Variables always need to be declared before they are used, so even though Wren uses a single-pass compiler, it can immediately output an error if you try to use a variable that wasn't previously declared.

This is a little bit inconsistent in the language here. If the variable is defined with a leading capital, I think it should pass because of the resolved of definition. It would require a later definition to compile thought, and would evaluate to null prior to it's proper initialisation.


This is different for instance variables, which may be read in some method that is declared before another method that writes to the variable. So as far as I am aware, any mention of a class variable will cause a field for that variable to exist.

This was decided to try to make class definition as fluent as possible.
While I'm not a big fan of the _ notation, it is effective.
The biggest issue for me is that we lose the control of members variable declaration and layout control, meaning that every method could use/declare undefined variable too easily for my taste. And that introduce a huge class of bugs.


In principle it would be possible for Wren to output an error if it detects that a certain instance variable is only ever read and never written to, but to do this it would need to keep track of a bunch of information and check for this when it gets to the end of the class definition. Doing this would cost a bit of performance, yet it would be solely for the purpose of reporting read-only or write-only variables as warnings (since I guess neither makes sense), so it is potentially better suited as an optional check that could be enabled while developing.

Or the variables could be initialised to UNDEFINED value, and make use of that somehow. By defining it for consumption in language, or by generating an error at reading it.

The later seems more safe, but since it could inpact every variable read, I would do that only on debug build.

The first one has some advantages, but Bob explicited that he didn't wanted another null. I think it is interesting because it helps to distinguish between a null and an optional/undefined value.
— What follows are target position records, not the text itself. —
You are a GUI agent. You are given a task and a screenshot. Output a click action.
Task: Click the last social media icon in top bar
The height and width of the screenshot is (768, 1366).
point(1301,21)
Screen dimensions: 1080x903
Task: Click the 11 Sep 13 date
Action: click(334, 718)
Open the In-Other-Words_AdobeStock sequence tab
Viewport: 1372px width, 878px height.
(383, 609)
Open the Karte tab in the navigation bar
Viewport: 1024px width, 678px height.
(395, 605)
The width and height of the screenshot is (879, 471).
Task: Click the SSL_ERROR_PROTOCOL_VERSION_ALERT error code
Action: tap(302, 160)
At the end of the day, it all goes down to how to encode/manage *bogus* values. Letting them go in/out, or aborting/throwing when detecting them.


Btw, for method use it would get even more complicated to check for the use of methods that are not declared, since an instance may call a method that is declared in a subclass. This is not the case for member variables, which are always private.

This is not possible at compile time because of the dynamic nature of the language. Even if the optional type declaration is introduced, because it would need to be evaluated at runtime, it would only be possible to reason at strongly defined signature.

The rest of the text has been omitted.